The Florida Supreme Court, in a recent decision, came to the same result with a different approach:

“* * * [R]elease clauses of this sort create vested rights which remain vested even beyond default and may be claimed at any time until a decree of foreclosure is entered. [Citing two Florida cases.]” Empress Homes, Inc. v. Levin, 201 S2d 475, 477 (Fla 1967).

Plaintiff contends that the particular language employed in the instant contract prevents this case from being controlled by the majority view indicated above. The crucial paragraph of the contract in this regard provides that if the buyers perform all of the requirements of the contract the sellers will then give a warranty deed to all of the property. This paragraph then ends with the following language:

“[I]t being further agreed by sellers that the undertakings of this paragraph shall fully apply to any conveyance made of released property hereunder.”

Plaintiffs say that this provision exempts them from the requirement to give releases if the buyer at the time he makes the request therefor is in default. They say inasmuch as defendant made its request 11 days after it was in default on payments, and while it was also in default as to payment of taxes, the request came too late. Against this, defendant says that its right to request the releases accrued with a $40,768.80 payment made approximately one year before July 11, 1966, and it justifiably could have made the request at any time after that. The latter contention ignores the default in payment of taxes. The total taxes unpaid through 1965-66 were $5,096.29, plus interest; whereas, the amount paid on the contract which authorized the partial transfer of title totaled $40,768.80. Thus, the circumstances and equities are favorable to the defendant.

Counsel placed conflicting interpretations upon what is meant when the contract states that it is “further agreed by sellers that the undertakings [to give a deed to all of the property upon full compliance with the contract] * * * shall fully apply to any conveyance made of any released property hereunder.” It is difficult to understand what exactly was meant. If the intention was to say that no release could be requested while any of the buyer’s obligations were in default it would have been easy to have incorporated such language in the release clause itself, as was done in similar contracts in qnéstion in Bradbury v. Thomas, 135 Cal App 435, 27 P2d 402 (1933), and Bleyer v. Veeder, 119 NJ Eq 398 (Ch 1936), 183 A 203. Whether the language in question here can be interpreted to have the meaning plaintiffs ascribe to it, it would not in any event appear to be- a sufficiently strict clause to avoid the fact that it would be; inequitable under the circumstances • not to allow a release. The price therefor, within the contemplation of the contracting parties, had been paid up for about a year before the payment default and even longer before the foreclosure proceedings were commenced. The nonpayment of taxes had constituted- a default earlier but, as already noted, in amount of money the unpaid taxes were much less than the money defendant had paid plaintiffs. The plaintiffs are not prejudiced for it is apparent that plaintiffs still have ample security and the substantial security for which they contracted, and the decree does require that all of the taxes on all of the property must be paid before the partial transfer of property occurs.

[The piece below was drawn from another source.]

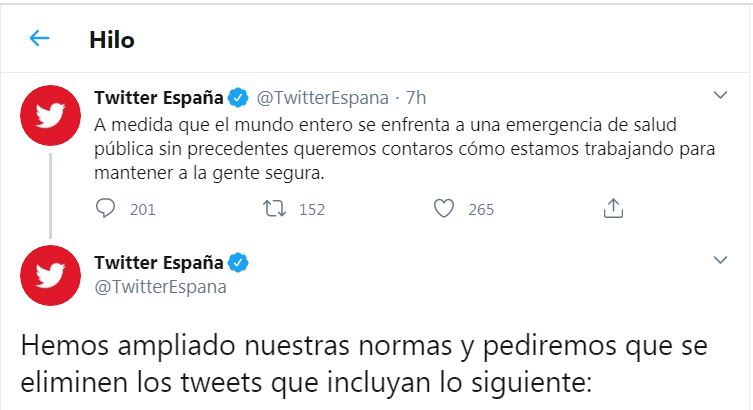Image resolution: width=753 pixels, height=410 pixels.
Task: Click the 152 retweet count
Action: [312, 209]
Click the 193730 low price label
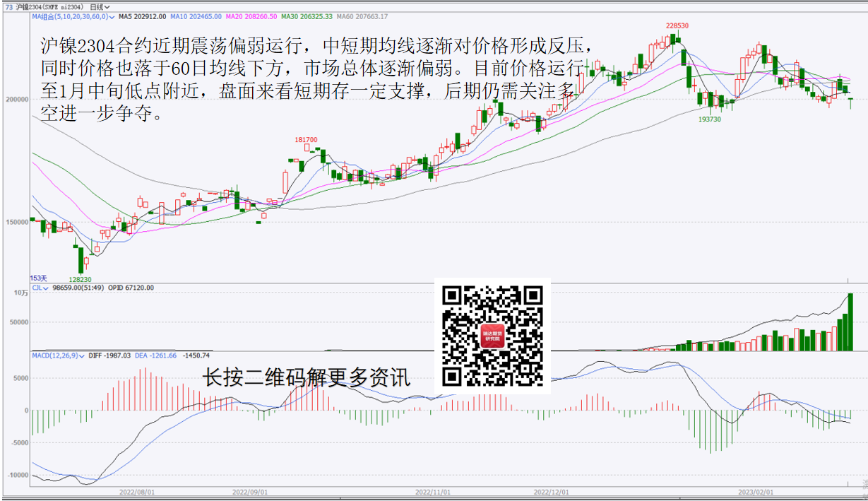868x501 pixels. tap(709, 119)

The plaintiffs have a substantial complaint with reference to the requirements of the decree for payment of taxes. The defendant should not in equity be allowed to exercise its right to a release without bringing the taxes upon the entire tract current in conformance with its contract. The trial court recognized this. But we are of the opinion that the obligation to pay the taxes should continue until defendant obtains title to the released property. By requiring this, defendant will find advantage in promptly meeting the obligation to pay the taxes. It should not be overlooked that defendant legally has had the right to possession of the property since the default in payment which occurred on July 1, 1966. The defendant should not be allowed an indeterminate time to pay the delinquent taxes. The decree of the circuit court is modified to require that taxes upon the entire property must be paid by the defendant, prorated to the date of the deed for the released property; that the right to pay the taxes and obtain a deed for the part demanded shall terminate 30 days from the date the mandate is entered upon the record in the circuit court; and that the property to be deeded shall be foreclosed if the defendant does not meet these conditions. In briefs it is indicated that in order to protect the property from tax foreclosure the plaintiffs have paid some or all of the taxes. The requirement of this decree that the defendant pay the taxes shall include such sums for taxes as the plaintiffs have paid which are the obligation of the defendant under the contract, together with interest at 6 per cent from the date on which such taxes were paid by the plaintiffs, and the 30-day termination date mentioned above shall apply to such payment.

The 260-day redemption period allowed by the circuit court was reasonable, but it has, on account of this appeal, now expired. Therefore, the defendant shall have an additional 60-day period from date of entry of mandate in the circuit court in which to pay all sums due under the principal contract, together with interest at the rate specified in the contract in order to redeem.

On cross-appeal concerning attorney fees, this court has reviewed the record and concludes that the allowance of $5,500 was in accordance with the terms of the contract. The defendant was in default in a very substantial sum; the plaintiff was entitled under the contract to sue for strict foreclosure in such event; the contract provides for reasonable attorney fees against the buyer if seller justifiably sues to enforce the contract. The fact defendant has prevailed on the substantial question of release of part of the property does not offset these other facts which justify giving effect to that part of the contract concerning attorney fees. The amount allowed for attorney fees by the trial judge was reasonable.

Except as modified herein, the decree of the trial court is affirmed and the case is remanded for entry of decree in accordance with this opinion.

Costs to neither party. 
      
       The term “release” in this context is probably incorrectly used. If defendants had owned the title to the property and mortgaged it to plaintiffs, “release” would be a proper term in the mortgage. Since this is a sales contract, what is meant here is that if the defendant makes certain principal payments, plaintiff will make certain conveyances of part of the property in conformance with the terms and conditions of the contract, regardless of whether the entire contract is paid off at such a time.